* [TASK PROMPT] Among the entries below, which lines include the string "tool"? Show each one.

=== ENTRIES PROVIDED ===

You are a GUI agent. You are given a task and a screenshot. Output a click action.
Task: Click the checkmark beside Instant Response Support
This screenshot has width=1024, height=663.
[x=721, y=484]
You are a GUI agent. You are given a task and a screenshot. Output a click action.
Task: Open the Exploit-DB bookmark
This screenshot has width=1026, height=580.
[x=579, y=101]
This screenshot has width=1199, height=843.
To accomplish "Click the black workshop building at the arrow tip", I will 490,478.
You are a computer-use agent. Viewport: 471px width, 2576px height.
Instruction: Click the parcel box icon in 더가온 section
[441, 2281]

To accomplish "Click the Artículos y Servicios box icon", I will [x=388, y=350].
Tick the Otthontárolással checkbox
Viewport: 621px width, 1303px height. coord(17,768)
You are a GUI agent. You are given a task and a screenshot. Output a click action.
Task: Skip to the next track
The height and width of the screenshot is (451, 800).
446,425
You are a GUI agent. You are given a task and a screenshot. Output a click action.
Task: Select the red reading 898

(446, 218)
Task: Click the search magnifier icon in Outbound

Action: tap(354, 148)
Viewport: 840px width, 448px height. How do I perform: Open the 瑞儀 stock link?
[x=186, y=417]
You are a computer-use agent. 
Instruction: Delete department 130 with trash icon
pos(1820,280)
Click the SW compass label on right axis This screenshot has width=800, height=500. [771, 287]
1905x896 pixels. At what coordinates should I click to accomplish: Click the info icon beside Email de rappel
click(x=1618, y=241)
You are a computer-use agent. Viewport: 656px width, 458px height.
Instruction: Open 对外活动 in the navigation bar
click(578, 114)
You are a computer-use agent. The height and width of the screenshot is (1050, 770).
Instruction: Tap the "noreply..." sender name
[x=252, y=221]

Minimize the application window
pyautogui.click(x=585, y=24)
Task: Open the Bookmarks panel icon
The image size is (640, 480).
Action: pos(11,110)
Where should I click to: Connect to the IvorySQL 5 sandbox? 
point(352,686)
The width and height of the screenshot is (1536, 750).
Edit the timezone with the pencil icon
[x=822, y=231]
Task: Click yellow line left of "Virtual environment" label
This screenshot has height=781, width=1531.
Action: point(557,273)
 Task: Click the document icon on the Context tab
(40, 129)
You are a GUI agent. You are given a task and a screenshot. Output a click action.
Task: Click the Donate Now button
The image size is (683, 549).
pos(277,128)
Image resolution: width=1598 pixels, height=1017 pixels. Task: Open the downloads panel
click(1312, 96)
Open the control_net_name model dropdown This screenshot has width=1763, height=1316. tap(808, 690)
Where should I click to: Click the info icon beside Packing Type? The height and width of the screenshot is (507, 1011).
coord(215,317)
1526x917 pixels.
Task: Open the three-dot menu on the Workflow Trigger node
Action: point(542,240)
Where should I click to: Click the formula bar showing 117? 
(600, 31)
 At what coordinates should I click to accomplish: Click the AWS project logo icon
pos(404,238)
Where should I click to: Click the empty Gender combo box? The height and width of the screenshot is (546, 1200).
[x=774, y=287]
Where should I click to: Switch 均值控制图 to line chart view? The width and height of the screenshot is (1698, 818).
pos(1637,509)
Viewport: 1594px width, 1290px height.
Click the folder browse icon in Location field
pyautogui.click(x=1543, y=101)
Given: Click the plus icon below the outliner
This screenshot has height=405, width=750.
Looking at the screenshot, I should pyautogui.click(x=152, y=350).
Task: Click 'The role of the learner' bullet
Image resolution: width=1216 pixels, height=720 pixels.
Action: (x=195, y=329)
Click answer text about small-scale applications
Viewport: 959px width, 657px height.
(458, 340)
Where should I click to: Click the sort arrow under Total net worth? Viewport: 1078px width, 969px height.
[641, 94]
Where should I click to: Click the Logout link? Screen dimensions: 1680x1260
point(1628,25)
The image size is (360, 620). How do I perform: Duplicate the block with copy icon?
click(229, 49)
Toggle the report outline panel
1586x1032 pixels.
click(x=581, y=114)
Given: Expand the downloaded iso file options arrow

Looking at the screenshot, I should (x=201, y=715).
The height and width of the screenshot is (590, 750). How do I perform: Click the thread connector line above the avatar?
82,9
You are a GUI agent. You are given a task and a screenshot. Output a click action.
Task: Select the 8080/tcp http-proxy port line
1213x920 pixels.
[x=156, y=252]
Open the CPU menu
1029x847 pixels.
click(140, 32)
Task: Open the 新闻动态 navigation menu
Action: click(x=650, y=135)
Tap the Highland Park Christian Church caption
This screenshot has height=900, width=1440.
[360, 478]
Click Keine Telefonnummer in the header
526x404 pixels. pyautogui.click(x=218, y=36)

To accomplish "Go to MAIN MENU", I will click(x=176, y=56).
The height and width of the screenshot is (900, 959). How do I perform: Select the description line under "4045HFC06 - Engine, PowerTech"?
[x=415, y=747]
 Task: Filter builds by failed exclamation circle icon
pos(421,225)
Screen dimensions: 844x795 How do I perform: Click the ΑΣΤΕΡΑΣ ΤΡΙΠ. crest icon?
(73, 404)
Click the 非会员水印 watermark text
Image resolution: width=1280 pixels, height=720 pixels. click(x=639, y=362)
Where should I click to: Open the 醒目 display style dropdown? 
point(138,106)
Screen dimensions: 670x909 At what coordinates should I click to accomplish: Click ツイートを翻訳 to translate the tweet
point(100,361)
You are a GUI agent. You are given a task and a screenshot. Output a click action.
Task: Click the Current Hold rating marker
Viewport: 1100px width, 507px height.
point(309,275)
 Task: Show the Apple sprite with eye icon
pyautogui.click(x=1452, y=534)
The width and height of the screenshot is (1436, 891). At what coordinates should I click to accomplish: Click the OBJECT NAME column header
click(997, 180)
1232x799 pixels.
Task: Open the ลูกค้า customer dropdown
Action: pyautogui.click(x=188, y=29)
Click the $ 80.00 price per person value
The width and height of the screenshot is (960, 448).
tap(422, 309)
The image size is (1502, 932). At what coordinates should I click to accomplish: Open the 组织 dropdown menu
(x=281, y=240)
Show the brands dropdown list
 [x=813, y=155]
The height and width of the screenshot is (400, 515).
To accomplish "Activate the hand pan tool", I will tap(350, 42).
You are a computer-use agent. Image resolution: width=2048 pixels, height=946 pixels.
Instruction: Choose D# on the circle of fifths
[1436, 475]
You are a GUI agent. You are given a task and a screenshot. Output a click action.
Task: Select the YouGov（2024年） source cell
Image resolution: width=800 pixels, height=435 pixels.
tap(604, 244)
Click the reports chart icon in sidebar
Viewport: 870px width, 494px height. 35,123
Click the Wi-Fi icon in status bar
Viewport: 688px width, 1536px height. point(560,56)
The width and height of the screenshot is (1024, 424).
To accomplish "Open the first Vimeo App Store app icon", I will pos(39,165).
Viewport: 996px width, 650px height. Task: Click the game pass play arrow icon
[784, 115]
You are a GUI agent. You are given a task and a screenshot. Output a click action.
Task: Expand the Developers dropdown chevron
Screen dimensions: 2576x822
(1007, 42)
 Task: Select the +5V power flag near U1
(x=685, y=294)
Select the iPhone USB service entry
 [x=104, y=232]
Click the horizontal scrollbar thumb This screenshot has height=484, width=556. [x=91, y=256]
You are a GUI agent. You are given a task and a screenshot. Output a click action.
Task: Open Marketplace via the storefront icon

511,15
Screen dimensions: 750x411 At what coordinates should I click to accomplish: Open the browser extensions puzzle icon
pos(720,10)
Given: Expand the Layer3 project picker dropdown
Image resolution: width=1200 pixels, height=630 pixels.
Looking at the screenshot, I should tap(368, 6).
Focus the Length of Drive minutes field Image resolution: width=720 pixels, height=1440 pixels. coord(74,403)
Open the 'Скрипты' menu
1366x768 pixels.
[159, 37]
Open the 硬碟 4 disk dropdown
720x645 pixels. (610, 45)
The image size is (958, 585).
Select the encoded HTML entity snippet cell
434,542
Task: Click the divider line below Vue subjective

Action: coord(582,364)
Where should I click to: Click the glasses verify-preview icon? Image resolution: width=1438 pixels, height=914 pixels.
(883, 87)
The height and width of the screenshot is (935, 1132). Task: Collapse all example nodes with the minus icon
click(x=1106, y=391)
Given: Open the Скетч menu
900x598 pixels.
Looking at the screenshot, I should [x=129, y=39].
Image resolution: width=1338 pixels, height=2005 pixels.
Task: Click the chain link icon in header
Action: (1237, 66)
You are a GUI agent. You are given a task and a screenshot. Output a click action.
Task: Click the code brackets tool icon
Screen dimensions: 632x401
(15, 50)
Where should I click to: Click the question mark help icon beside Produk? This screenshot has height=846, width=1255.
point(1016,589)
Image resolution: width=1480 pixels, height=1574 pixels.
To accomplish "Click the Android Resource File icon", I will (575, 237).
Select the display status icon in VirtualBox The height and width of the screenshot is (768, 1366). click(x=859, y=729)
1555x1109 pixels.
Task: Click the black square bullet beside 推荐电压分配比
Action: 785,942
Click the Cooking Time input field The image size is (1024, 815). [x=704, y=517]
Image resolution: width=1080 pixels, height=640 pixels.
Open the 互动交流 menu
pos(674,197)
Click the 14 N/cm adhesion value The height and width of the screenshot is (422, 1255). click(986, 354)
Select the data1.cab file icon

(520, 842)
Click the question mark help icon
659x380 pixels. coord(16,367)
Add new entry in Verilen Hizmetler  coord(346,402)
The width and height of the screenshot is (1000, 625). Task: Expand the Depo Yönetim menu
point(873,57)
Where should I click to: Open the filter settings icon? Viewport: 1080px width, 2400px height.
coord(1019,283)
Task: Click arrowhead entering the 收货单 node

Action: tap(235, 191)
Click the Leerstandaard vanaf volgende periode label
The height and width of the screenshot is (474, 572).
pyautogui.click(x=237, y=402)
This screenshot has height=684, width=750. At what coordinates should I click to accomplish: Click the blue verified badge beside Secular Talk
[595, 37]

===

* [SOLUTION]
To accomplish "Activate the hand pan tool", I will tap(350, 42).
Task: Click the code brackets tool icon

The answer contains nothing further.